Psammodiini: body glabrous or covered with setae; clypeus dilated to cover mouthparts; pronotum usually unevenly convex with transverse ridges and furrows, or their vestiges, rarely evenly convex; elytron with or without basal bead; abdominal sternites coalesced, rarely fine intersegmental membranes occur; posterior coxal plates frequently with metasternal triangle, pygidium partially exposed or covered by elytra; mesocoxae approximate or slightly separate, space between mesocoxae usually smaller or equal to width of mesofemur; meso- and metatibia short and robust or elongate and slender, transverse ridges vestigial or lacking, rarely distinctly developed, sometimes metatibia furnished with denticles or tubercles; apical spurs spatulate or slender, located close together below tarsal insertion; phallobase of male aedeagus without dorsal hump (Fig. 47, 48); labro-epipharyngeal complex as in Fig 36.
Psammodiini are most closely related to the Eupariini and either the external morphological characters and/or those of the male genitalia of some groups of species in each tribe overlap. The epipharyngeal structures of Psammodiini differ from the general scheme of those in the Eupariini and are usually sufficient for tribal placement. The differences are evident chiefly in the shape and structure of the anterior median process and in the kinds of sensilla.

▸ **What to do**
(a) In the Psammodiini description, which tribe are the Psammodiini most closely related to?
(b) Decide whether each statement agrees with the Psammodiini description. Answer yes or no for each and quote the words that decide it.
(i) The clypeus is dilated to cover the mouthparts.
(ii) The phallobase of the male aedeagus has a dorsal hump.
(iii) The epipharyngeal structures are usually enough to place a species in its tribe.
(c) List every figure number cited in the Psammodiini description.
Answer from the Psammodiini description only.

▸ **Data below**
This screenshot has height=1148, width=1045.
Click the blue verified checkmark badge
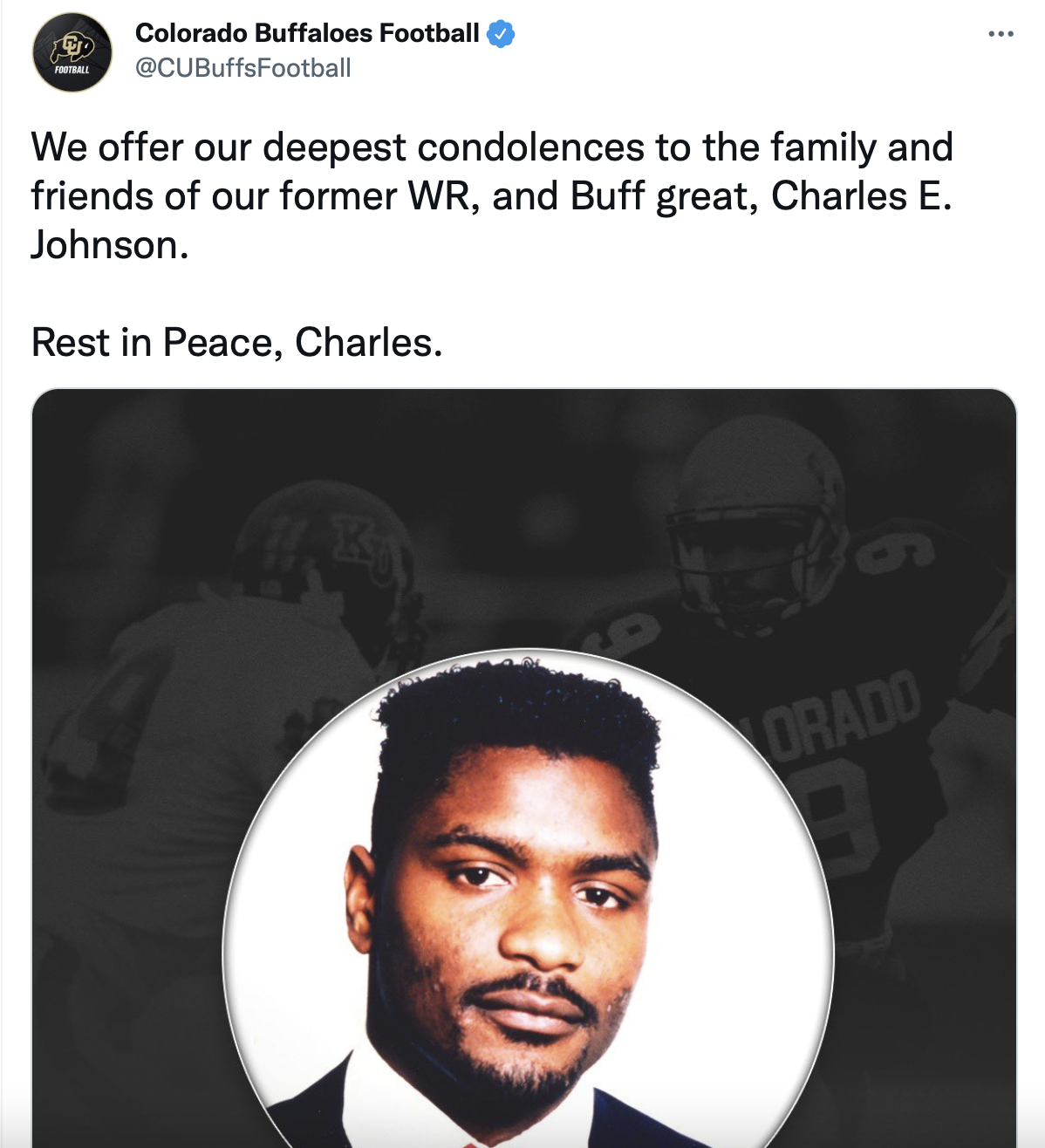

▸ **Answers by item number**
(a) The Eupariini.

(b)
(i) Yes: "clypeus dilated to cover mouthparts"
(ii) No: "phallobase of male aedeagus without dorsal hump"
(iii) Yes: "are usually sufficient for tribal placement"

(c) 47, 48, 36